If an initiative truly has grassroots, populist support, its sponsors shouldn't need to rely extensively on paid petitioners for the collection of signatures. Eyman does because he doesn't have "thousands of small contributions from thousands of heroic supporters."

Eyman can't even get away with that outrageous claim on a technicality. Look it up yourself. I just reviewed the PDC reports for Eyman's I-917, and confirmed what we already knew. It didn't even have one thousand contributions, let alone one thousand contributors. (Many of Eyman's supporters are repeat contributors).

Eyman vastly exaggerates the number of supporters he has. We know because we were able to compare his claims to an actual number we could tabulate after he carelessly made his entire e-mail list public.
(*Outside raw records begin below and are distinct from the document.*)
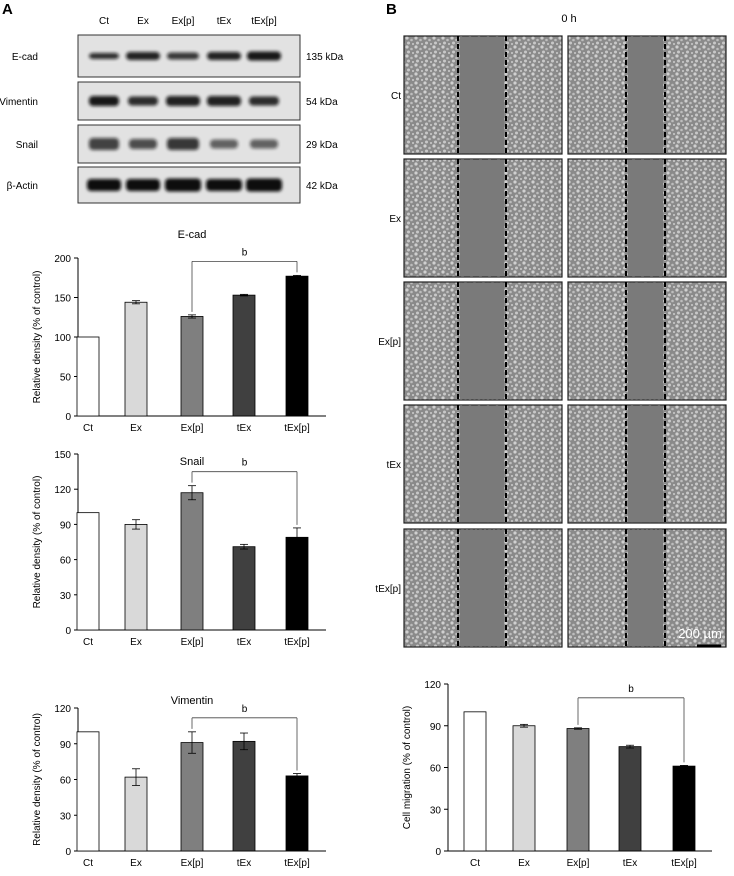  I want to click on blot-protein-label: β-Actin, so click(22, 186).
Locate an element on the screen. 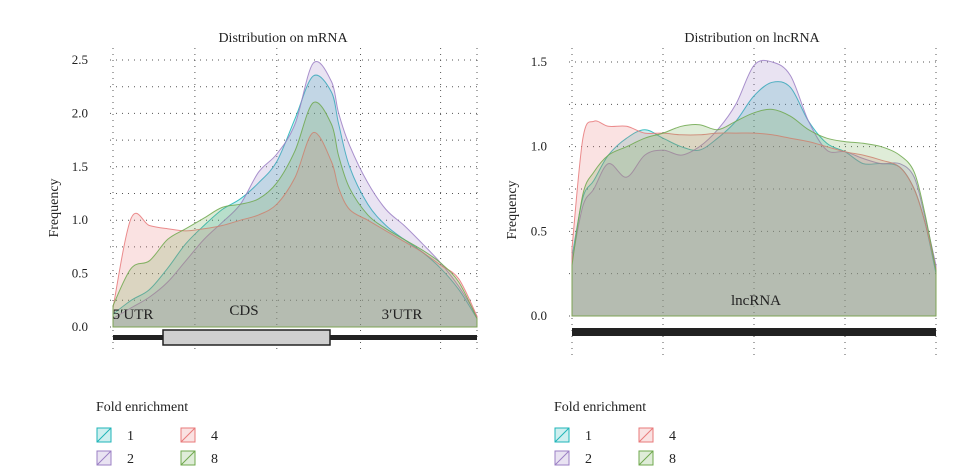 The image size is (978, 472). mrna-y-tick-label: 0.0 is located at coordinates (80, 326).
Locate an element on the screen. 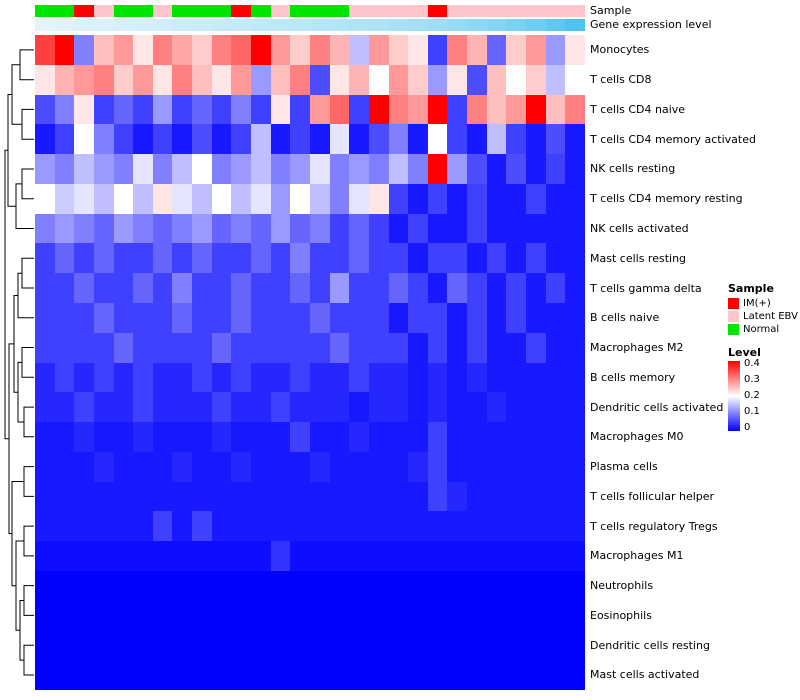  row-label: T cells CD4 memory activated is located at coordinates (673, 139).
Unfortunately, David Postman added no postscript to Eyman's comments, which surprised us. We would have expected Postman to point out Eyman's lie immediately, and we have asked him to...but so far, he hasn't.
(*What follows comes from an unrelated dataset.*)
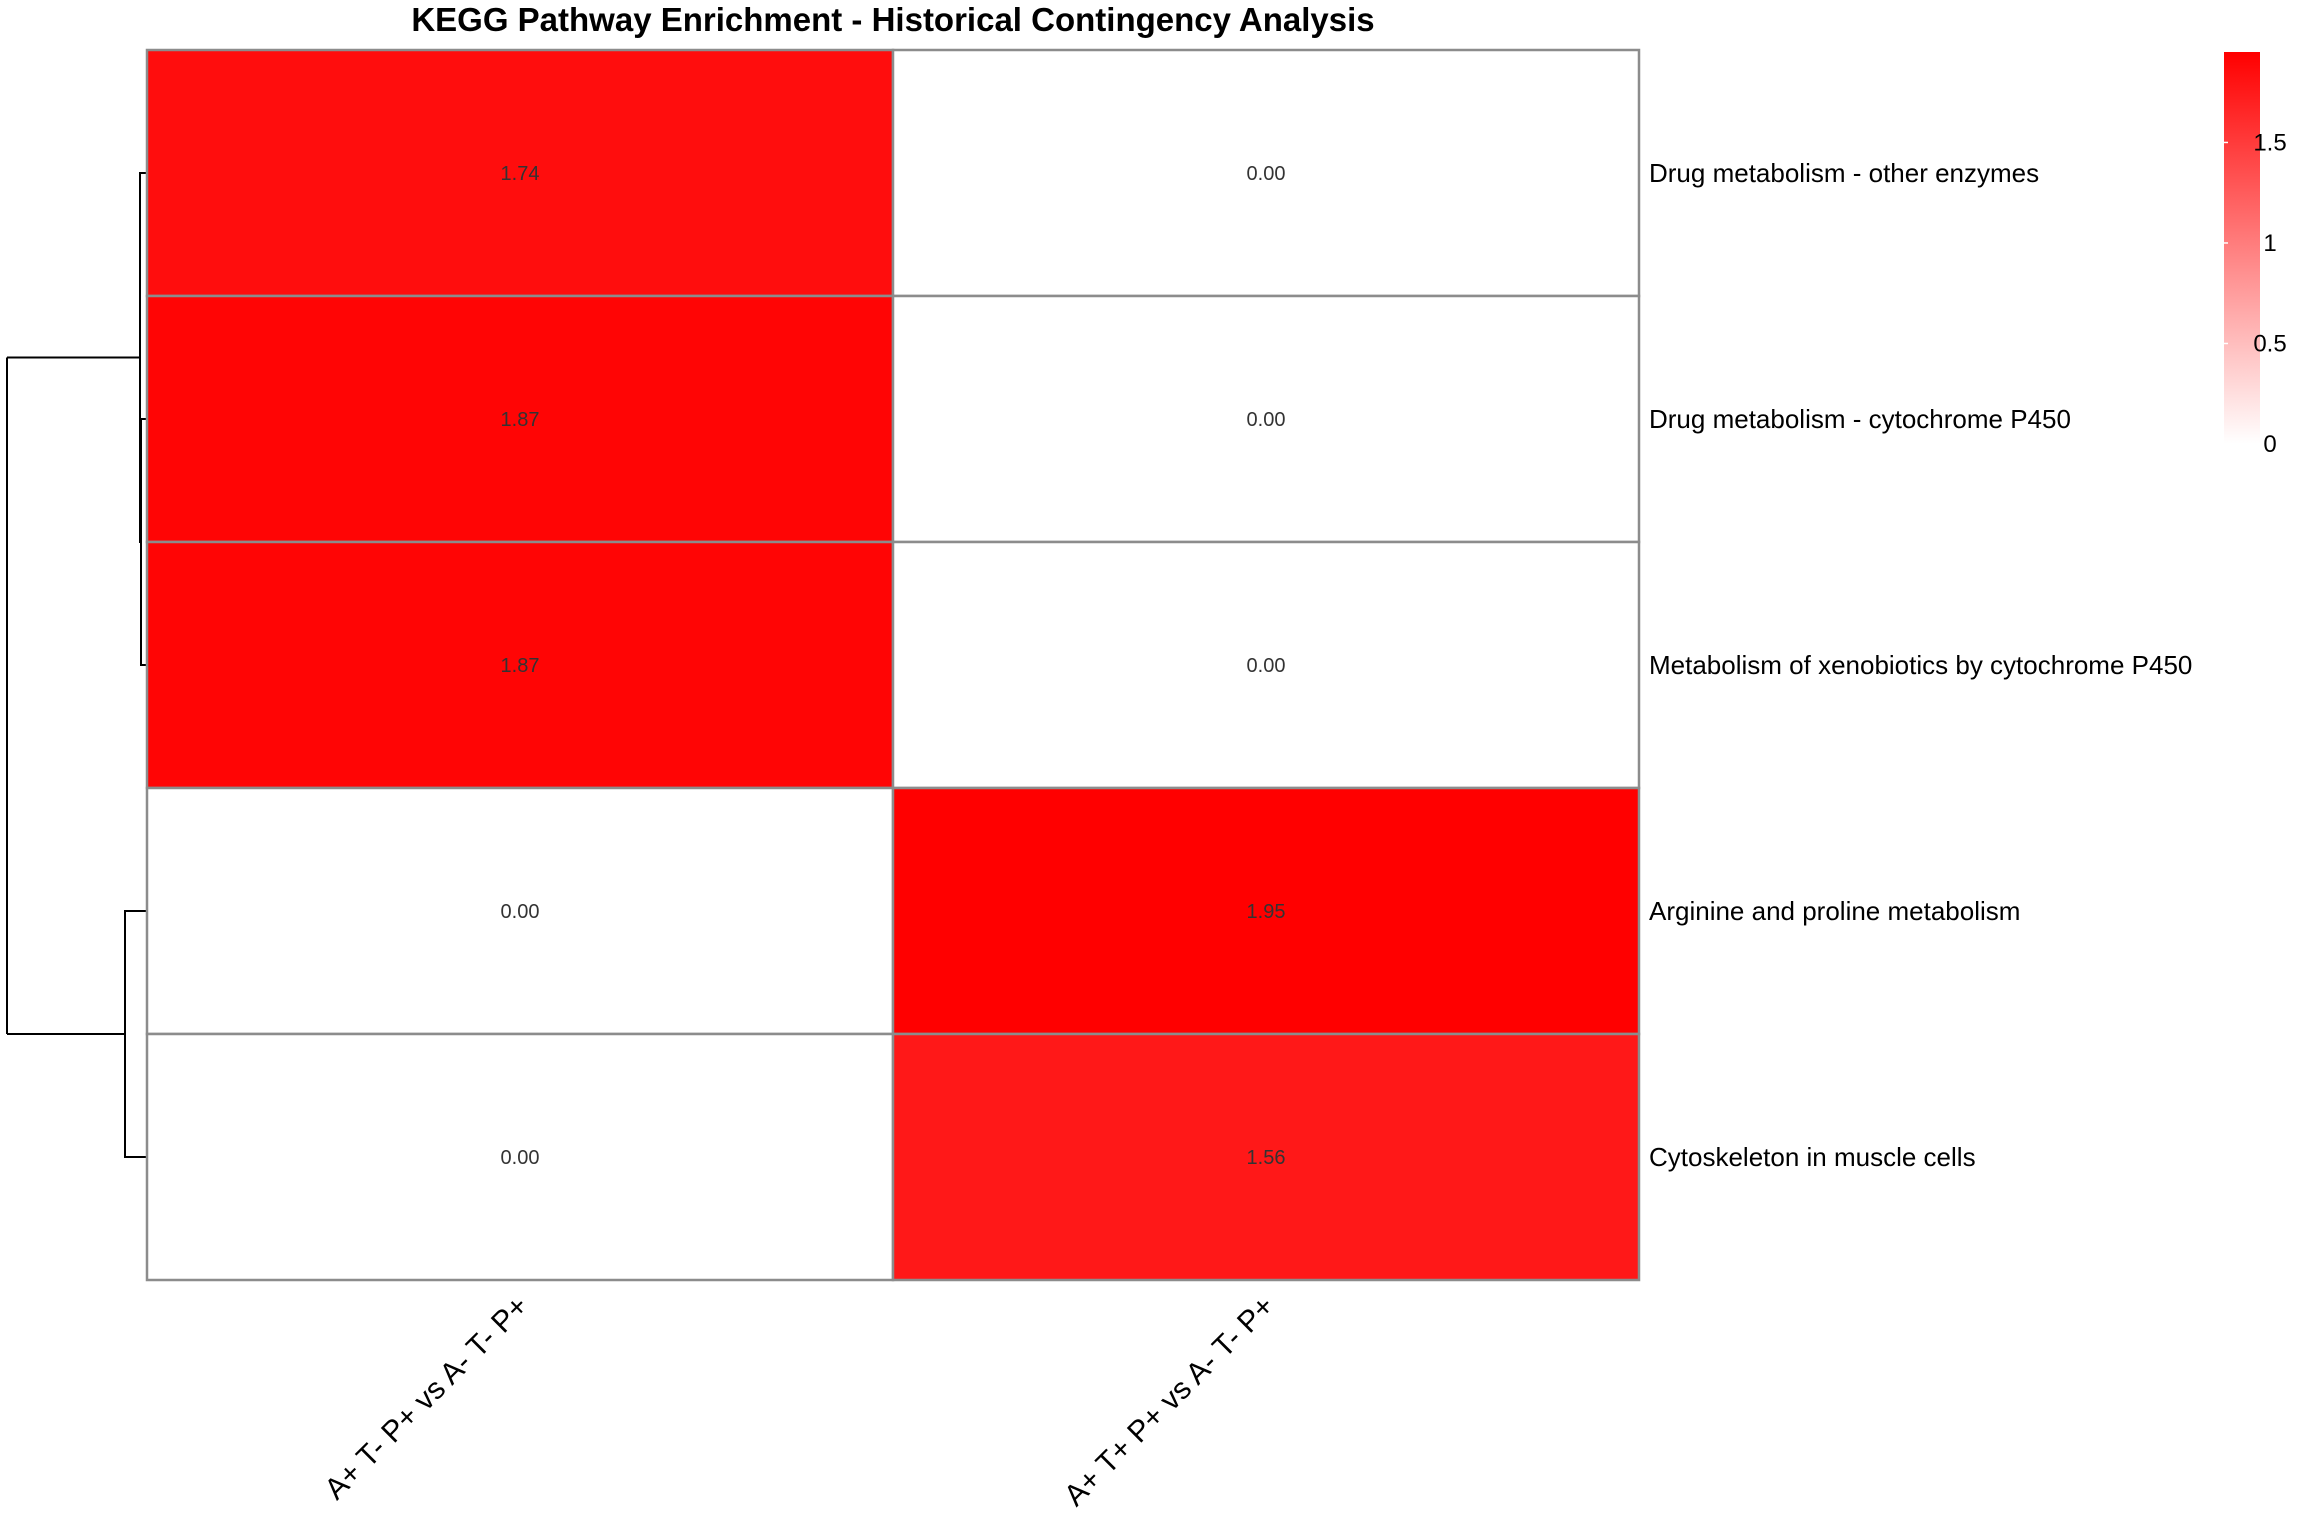 This screenshot has width=2304, height=1536. I want to click on row-label: Drug metabolism - other enzymes, so click(1844, 173).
What Tim Eyman can get away with is shocking. He's in a category all by himself.

Direct democracy has become a business and citizens' signatures have become a commodity. Naturally, Tim Eyman opposes any change that improves honesty, transparency, and openness - though he claims to want those things in government. He has a double standard.

All Representative Appleton wants to do is make it illegal to pay by the signature, thus removing the incentive for signature fraud and removing the incentive for petitioners to pressure citizens into signing petitions.

It doesn't seem to matter that Tim Eyman is an utter failure. It doesn't seem to matter that he thinks it's okay to trick the press corps and show callous disregard for journalists' time. It doesn't seem to matter that Tim Eyman is an admitted liar. The traditional media in this state still finds him irresistible. He gets airtime, guest columns, news briefs, quotes, credibility and respect.

Eyman's saintly treatment seems to be just part of a pattern, a trend in the media which Media Matters President and CEO David Brock skillfully documented in his 2004 book, The Republican Noise Machine. (If you haven't read it - what are you waiting for?). Eric Boehlert followed Brock last year with a book that had a more specific focus (Lapdogs: How the Press Rolled Over for Bush).

Alternative media is experiencing tremendous growth partly because the traditional, corporate media has fallen down on the job. Evergreen State media outlets, with the possible exception of the Seattle Post-Intelligencer, have shown no indication they're going to end their sponsorship of Tim Eyman's free ride anytime soon.